══ ИСХОДНЫЙ ОТРЫВОК
Мне бы очень не хотелось, чтобы меня упрекнули в субъективизме, или еще хуже – в еврейском национализме, когда невольно придется сравнивать два черновицких театра – украинский и еврейский. Украинский областной музыкально-драматический театр имени Ольги Кобылянской был действительно областным по масштабу, по налету провинциализма. Находясь в великолепном театральном помещении, он не шел ни в какое сравнение с театрами Киева – украинским и русским.

Еврейский театр имел свое творческое лицо. Такой театр мог украсить любую столицу. Каждая постановка традиционных ли еврейских пьес, инсценировок ли Шолом-Алейхема, мировой ли классики – все это было настоящим искусством, серьезной работой, творчеством. Помню только один, как мне кажется, срыв этого театра – спектакль "Восстание в гетто". Режиссером и главным героем спектакля был народный артист Гольдблат, человек очень талантливый. Но, то ли текст пьесы ограничивал возможность сделать что-нибудь более достойное этого театра (я не настолько хорошо владею языком идиш, чтобы посметь критиковать произведения на этом языке), то ли просто произошел срыв. Увы, искусство не гарантировано от срывов. Герой спектакля был излишне крикливым, истеричным. Не таким представлялся мне Мордехай Анилевич, хотя у героя спектакля было другое имя. В моем сознании существовал героический защитник Массады, перенесенный в наше страшное время. Как и любой советский театр, Черновицкий еврейский театр не был свободен в выборе репертуара. Современная тема должна была иметь соответствующий удельный вес. Этим ли объясняется неудача "Восстания в гетто"? Не знаю. Смогли ведь отлично поставить памфлет Евгения Петрова "Остров мира".
════
══ ЗАПИСИ
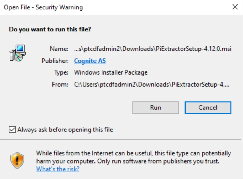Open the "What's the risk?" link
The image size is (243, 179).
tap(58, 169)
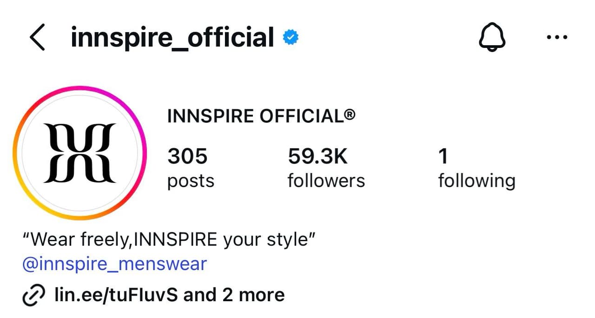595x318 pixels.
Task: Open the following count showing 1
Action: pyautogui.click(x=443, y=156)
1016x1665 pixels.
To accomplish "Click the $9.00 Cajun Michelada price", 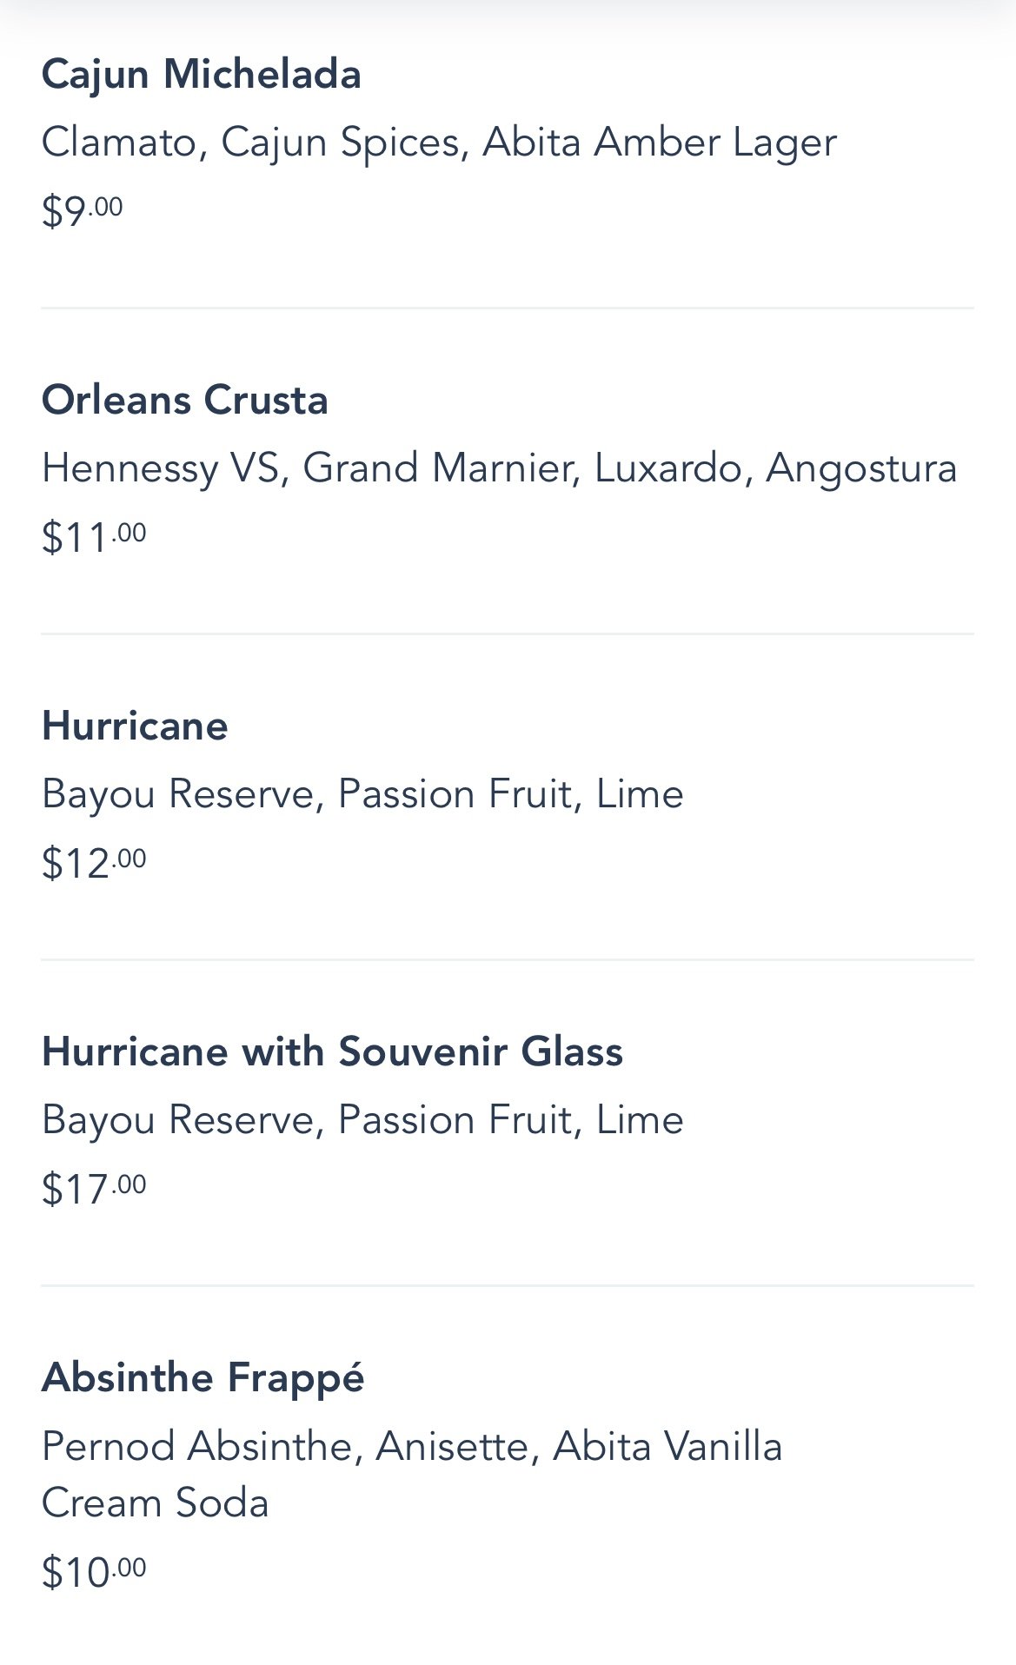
════
══ ЗАПИСИ
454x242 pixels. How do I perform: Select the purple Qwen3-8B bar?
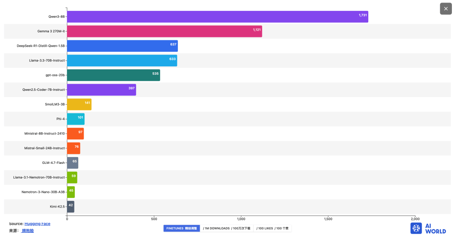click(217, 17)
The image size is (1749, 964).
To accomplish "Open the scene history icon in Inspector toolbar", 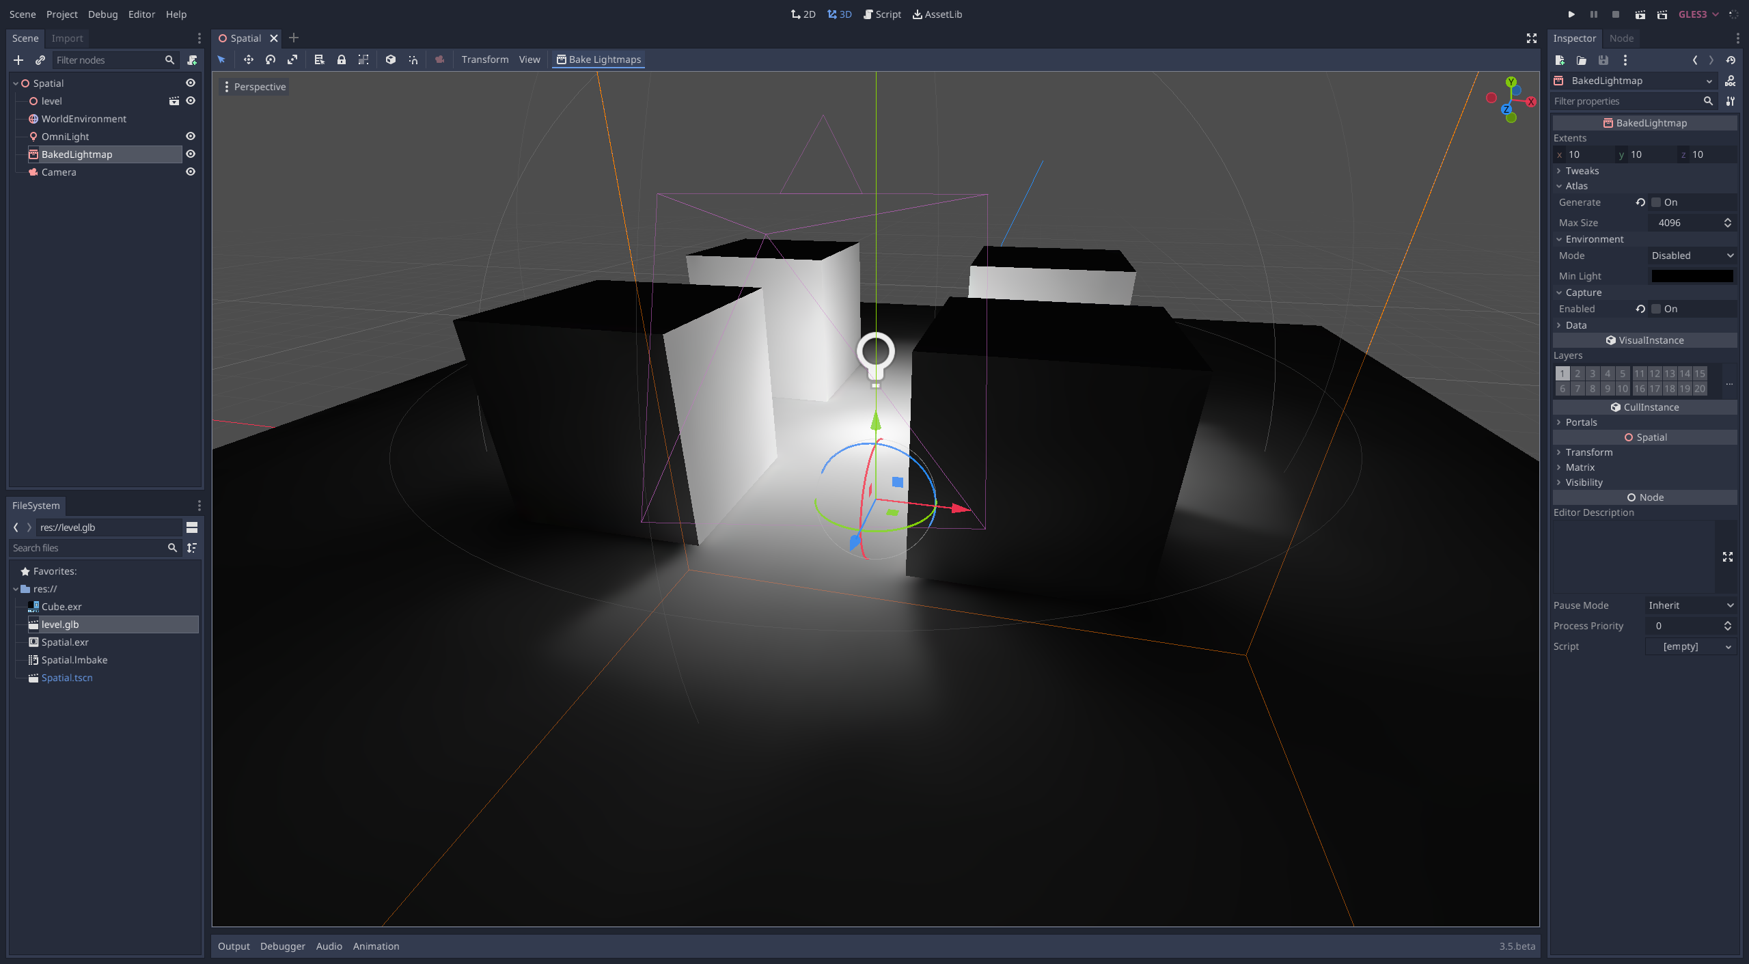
════
══ ЗАПИСИ
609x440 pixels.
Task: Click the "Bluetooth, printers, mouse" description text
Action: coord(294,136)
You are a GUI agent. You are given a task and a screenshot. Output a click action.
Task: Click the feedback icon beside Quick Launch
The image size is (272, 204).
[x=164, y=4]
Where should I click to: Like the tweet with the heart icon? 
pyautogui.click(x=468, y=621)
════
**ЧТО СДЕЛАТЬ**.
• a. Верните дословно фрагмент отрывка о черновицких театрах от «Мне бы очень» до «украинским и русским.» включительно.
• b. Продолжите отрывок о черновицких театрах начиная с места, на котором он обрывается.

**ОТВЕТЫ К ЗАДАНИЮ**.
• a.
Мне бы очень не хотелось, чтобы меня упрекнули в субъективизме, или еще хуже – в еврейском национализме, когда невольно придется сравнивать два черновицких театра – украинский и еврейский. Украинский областной музыкально-драматический театр имени Ольги Кобылянской был действительно областным по масштабу, по налету провинциализма. Находясь в великолепном театральном помещении, он не шел ни в какое сравнение с театрами Киева – украинским и русским.

• b.
Что-то символическое, какая-то мировая справедливость, какой-то еще неосознанный, неоткрытый закон сохранения чего-то видится мне сейчас, когда я вспоминаю этот спектакль. Смерть еврея Ильи Ильфа (Ильи Файнзильберга) была смертью любимого нами писателя Ильфа и Петрова. После смерти Ильфа Петров не написал ни одного значительного произведения. "Остров мира" тоже не отнесешь к вершинам советской литературы. Не знаю, какой еще театр поставил эту пьесу. Ведь "Остров мира" – скорее журналистика, а не драматургия. В ту пору театры, страшась какого-нибудь очередного "изма", еще не обращались к журналистике. А еврейский театр поставил. И блестяще поставил. До сего дня помню молодого талантливого Изю Рубинчика в роли царька в этом спектакле. Как надо было сыграть трудную роль без единого слова, чтобы сейчас, спустя тридцать с лишним лет увидеть этого смешного и несчастного царька! Как сложилась судьба Изи Рубинчика после закрытия театра? Куда делся талантливый еврейский актер, читавший мне на польском языке стихи еврея Юлиана Тувима?

Весть о прибытии ликвидационной комиссии с неимоверной быстротой разнеслась по городу. Антисемиты ликовали, считая это (заодно с кампанией против космополитов) симптомом замечательных санкций против ненавистных жидов, недобитых немцами… Либеральные русские интеллигенты, как всегда, смущенно уходили от неудобной темы. Евреи поглупее, вроде меня, считали это очередным перегибом какого-нибудь высокопоставленного антисемита республиканского масштаба. Более разумные с завистью говорили об уехавших в Палестину румынских евреях и пророчески изрекали, что сейчас, мол, еще хорошо, а вот дальше что будет!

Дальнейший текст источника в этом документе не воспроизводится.